まるで奇跡みたく現れた少女の姿を前に、弥生は、何もいえずに口をぽかんと開けてしまう。どうして、とか、いつのまに、とか、そんな疑問は浮かんだけれど、それがいっさい意味のないことだと彼女はわかっていた。
そんなことばよりもたいせつな、いまここにいる千鳥。
「……弥生さん?」
弥生は、千鳥のすぐそばに歩み寄り、戸惑う千鳥の額に自分の額を押しつけた。
千鳥の肌は、暖かかった。きっと、いつもよりすこし速いペースで歩いてきたのに違いなかった。冬を間近にした夕暮れの風の中、冷えていた弥生の肌が、その額の温度にふれて、ぬくもりを取り戻した。
「どうしたんですか、甘えちゃって」
千鳥は弥生を突き放したりしない。ただ、ぽん、と、安心させるみたいに背中を叩いた。
いつもリュックを携えている千鳥と違って、弥生の背中はがら空きで、だからふとした瞬間に寒気を感じることがある。
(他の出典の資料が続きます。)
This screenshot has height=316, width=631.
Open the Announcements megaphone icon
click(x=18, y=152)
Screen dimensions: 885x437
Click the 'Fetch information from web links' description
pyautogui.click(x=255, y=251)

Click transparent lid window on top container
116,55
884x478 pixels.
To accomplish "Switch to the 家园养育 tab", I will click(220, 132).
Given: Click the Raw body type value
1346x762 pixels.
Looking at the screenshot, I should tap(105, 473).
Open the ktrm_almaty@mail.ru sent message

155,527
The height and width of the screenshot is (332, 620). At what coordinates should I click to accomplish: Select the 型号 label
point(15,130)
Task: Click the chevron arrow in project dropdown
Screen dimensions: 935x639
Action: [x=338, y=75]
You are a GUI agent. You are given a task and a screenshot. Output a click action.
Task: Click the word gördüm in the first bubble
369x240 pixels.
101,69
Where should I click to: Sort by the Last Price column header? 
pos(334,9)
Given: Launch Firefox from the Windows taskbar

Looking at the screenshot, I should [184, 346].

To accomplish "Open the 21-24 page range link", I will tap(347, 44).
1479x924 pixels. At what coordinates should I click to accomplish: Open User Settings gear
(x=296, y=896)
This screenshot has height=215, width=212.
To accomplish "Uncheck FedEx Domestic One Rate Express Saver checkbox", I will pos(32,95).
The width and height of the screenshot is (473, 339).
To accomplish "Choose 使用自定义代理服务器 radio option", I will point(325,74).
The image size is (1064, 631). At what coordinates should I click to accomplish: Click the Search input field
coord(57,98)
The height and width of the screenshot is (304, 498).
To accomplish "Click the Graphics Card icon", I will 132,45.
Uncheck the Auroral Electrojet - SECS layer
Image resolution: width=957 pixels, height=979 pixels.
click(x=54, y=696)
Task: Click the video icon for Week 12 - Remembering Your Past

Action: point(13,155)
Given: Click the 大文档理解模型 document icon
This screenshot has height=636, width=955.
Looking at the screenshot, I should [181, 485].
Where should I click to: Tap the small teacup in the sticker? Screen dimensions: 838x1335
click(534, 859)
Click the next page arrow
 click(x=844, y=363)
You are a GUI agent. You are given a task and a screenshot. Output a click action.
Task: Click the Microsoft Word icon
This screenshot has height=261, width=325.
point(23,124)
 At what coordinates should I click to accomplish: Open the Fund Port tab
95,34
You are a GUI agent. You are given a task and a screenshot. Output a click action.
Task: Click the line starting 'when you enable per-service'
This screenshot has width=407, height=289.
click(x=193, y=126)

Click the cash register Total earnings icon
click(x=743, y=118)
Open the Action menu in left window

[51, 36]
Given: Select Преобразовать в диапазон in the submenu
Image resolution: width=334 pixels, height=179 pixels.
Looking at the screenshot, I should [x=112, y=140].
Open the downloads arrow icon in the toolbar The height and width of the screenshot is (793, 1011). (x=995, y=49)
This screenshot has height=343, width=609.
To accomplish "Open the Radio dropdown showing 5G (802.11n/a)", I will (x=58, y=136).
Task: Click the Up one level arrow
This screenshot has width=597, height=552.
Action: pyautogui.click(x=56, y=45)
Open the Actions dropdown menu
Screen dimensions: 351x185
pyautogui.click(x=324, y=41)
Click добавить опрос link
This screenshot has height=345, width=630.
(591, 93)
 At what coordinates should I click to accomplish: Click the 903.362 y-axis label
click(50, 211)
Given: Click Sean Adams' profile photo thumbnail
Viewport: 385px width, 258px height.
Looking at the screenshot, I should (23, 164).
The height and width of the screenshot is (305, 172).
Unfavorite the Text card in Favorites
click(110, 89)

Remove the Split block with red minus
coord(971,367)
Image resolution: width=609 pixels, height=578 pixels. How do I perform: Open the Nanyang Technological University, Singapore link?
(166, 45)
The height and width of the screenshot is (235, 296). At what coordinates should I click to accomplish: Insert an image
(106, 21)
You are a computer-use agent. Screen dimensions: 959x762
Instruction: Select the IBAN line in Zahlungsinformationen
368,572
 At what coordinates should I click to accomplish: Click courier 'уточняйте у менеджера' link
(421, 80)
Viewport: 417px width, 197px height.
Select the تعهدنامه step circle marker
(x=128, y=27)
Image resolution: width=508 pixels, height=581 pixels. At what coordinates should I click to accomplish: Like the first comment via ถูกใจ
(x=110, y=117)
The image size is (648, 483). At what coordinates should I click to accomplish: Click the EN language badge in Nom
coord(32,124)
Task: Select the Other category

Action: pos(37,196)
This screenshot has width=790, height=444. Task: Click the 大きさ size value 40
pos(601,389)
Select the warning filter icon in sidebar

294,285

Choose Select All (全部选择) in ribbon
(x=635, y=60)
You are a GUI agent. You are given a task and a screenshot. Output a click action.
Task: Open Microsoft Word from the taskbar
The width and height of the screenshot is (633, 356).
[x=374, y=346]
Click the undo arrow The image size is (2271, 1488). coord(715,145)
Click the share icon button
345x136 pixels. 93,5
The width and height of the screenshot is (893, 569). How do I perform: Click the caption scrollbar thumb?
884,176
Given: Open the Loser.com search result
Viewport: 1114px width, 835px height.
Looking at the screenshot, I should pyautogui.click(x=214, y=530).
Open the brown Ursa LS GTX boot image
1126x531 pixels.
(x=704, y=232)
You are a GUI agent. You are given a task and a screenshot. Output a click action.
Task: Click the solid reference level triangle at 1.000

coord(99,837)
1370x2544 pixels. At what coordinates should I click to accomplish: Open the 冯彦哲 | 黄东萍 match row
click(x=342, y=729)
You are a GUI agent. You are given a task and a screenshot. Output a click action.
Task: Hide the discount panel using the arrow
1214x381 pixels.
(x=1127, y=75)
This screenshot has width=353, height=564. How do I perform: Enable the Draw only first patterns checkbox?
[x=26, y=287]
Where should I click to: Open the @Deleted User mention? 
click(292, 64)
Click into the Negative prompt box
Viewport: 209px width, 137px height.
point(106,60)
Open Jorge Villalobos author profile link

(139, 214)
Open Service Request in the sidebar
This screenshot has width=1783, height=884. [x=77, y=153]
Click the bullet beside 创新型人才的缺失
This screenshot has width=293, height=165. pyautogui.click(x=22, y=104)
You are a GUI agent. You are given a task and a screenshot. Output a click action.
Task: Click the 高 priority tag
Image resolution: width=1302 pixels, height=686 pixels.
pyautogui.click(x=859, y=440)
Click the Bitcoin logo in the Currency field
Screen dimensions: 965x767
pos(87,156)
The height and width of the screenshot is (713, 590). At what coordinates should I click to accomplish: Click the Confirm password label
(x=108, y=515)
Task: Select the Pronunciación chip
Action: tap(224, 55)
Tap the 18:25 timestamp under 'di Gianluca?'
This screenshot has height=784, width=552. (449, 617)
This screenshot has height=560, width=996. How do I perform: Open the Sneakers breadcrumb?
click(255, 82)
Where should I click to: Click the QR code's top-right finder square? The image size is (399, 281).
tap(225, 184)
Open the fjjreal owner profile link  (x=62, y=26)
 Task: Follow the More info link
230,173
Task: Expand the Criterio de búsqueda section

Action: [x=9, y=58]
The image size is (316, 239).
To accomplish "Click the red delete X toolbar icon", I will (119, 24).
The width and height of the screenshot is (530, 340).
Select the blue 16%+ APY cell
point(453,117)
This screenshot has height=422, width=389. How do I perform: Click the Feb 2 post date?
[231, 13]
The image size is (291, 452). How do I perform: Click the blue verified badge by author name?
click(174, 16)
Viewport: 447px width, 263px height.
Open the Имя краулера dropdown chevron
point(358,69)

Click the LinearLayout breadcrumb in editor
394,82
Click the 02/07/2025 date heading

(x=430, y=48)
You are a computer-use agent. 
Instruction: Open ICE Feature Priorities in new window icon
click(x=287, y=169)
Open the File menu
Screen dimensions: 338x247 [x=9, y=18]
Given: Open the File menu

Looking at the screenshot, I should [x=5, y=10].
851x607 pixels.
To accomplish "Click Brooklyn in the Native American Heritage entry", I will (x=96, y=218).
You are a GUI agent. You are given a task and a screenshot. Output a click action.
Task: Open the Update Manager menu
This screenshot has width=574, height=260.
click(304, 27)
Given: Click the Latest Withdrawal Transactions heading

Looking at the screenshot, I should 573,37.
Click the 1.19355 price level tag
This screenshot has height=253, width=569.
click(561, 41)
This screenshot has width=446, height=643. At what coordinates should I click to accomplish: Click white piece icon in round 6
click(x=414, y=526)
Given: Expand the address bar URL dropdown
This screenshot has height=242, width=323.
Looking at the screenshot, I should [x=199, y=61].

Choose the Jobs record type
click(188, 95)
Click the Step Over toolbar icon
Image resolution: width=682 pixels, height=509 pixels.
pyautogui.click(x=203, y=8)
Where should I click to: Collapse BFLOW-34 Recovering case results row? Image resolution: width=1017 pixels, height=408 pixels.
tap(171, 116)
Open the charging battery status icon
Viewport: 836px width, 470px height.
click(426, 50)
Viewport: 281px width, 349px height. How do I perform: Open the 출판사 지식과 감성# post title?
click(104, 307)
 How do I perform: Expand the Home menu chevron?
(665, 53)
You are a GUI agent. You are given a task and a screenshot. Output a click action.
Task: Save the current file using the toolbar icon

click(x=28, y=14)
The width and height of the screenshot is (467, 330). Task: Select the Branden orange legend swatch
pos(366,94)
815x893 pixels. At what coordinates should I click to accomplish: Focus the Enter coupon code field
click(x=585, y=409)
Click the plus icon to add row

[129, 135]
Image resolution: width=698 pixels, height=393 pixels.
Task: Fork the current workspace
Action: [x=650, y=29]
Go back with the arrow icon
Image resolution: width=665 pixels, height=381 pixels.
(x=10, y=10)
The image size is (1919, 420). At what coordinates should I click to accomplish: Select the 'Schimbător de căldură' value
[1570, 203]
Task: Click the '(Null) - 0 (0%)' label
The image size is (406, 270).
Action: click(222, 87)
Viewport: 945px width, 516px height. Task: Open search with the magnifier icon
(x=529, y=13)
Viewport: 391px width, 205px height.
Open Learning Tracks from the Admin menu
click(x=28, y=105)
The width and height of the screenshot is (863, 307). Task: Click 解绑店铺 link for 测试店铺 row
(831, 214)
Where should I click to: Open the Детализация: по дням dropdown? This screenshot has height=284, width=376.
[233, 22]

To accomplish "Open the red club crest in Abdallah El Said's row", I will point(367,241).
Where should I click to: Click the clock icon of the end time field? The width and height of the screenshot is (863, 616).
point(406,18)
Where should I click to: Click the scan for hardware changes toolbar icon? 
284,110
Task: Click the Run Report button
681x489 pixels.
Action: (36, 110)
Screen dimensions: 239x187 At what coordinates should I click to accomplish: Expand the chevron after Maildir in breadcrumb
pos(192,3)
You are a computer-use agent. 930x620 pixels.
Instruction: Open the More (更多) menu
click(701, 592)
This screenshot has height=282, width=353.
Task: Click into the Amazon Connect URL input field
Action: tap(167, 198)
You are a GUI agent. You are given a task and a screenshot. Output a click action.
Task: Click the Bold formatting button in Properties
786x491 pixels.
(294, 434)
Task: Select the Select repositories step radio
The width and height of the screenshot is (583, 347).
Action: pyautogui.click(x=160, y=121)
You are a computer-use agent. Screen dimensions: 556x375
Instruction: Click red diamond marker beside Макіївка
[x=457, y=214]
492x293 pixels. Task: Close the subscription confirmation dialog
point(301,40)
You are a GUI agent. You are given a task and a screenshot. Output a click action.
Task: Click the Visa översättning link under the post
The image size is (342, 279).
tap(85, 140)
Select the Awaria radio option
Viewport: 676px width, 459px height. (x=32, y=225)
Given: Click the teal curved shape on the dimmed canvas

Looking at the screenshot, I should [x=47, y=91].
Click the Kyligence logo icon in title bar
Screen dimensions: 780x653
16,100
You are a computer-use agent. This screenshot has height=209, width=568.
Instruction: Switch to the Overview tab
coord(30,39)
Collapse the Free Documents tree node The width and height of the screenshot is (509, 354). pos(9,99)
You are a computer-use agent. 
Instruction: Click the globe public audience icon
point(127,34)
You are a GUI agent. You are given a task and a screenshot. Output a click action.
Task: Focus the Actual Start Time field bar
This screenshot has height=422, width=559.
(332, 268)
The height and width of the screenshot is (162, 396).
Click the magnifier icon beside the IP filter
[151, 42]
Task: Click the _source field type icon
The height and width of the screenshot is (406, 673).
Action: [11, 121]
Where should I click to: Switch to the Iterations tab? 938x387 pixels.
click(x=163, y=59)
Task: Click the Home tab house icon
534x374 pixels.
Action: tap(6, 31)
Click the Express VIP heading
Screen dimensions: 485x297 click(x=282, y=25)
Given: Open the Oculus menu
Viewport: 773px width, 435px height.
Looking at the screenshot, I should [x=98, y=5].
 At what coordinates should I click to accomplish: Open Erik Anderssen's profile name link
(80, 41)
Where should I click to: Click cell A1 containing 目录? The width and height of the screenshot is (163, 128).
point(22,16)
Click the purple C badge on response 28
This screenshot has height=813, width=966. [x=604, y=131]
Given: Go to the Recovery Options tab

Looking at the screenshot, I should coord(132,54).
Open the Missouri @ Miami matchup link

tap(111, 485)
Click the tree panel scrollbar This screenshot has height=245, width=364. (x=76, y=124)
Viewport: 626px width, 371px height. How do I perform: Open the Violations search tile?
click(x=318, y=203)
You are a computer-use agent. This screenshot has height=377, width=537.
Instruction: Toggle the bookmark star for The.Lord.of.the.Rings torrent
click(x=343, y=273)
そんな弥生の誰にも告げたことのない不安を知っているみたいに、千鳥の手は弥生の背中をなでる。
間近に額を触れ合わせたまま、弥生は目を閉じる。
まぶたの裏の熱さが、涙なのかどうか、彼女にもよくわからない。
「……さびしかった」
小声でつぶやいた。渦巻く気持ちを形にしたそれは、何かひどくあやふやで、うまい表現ではなかったような気がしたけれど、ほかにいいようもなかった。
「そうですか」
千鳥は、素っ気なくそれだけいった。それで充分だった、と思えて、弥生はすこし笑う。
ふたりはしばらく、その場で、そうしていた。
思い出の中ではきっと、ちいさく押し込められてしまう、何でもない時間だったけれど、それはふたりにとってたいせつな意味を持つ。弥生は、そう確信していた。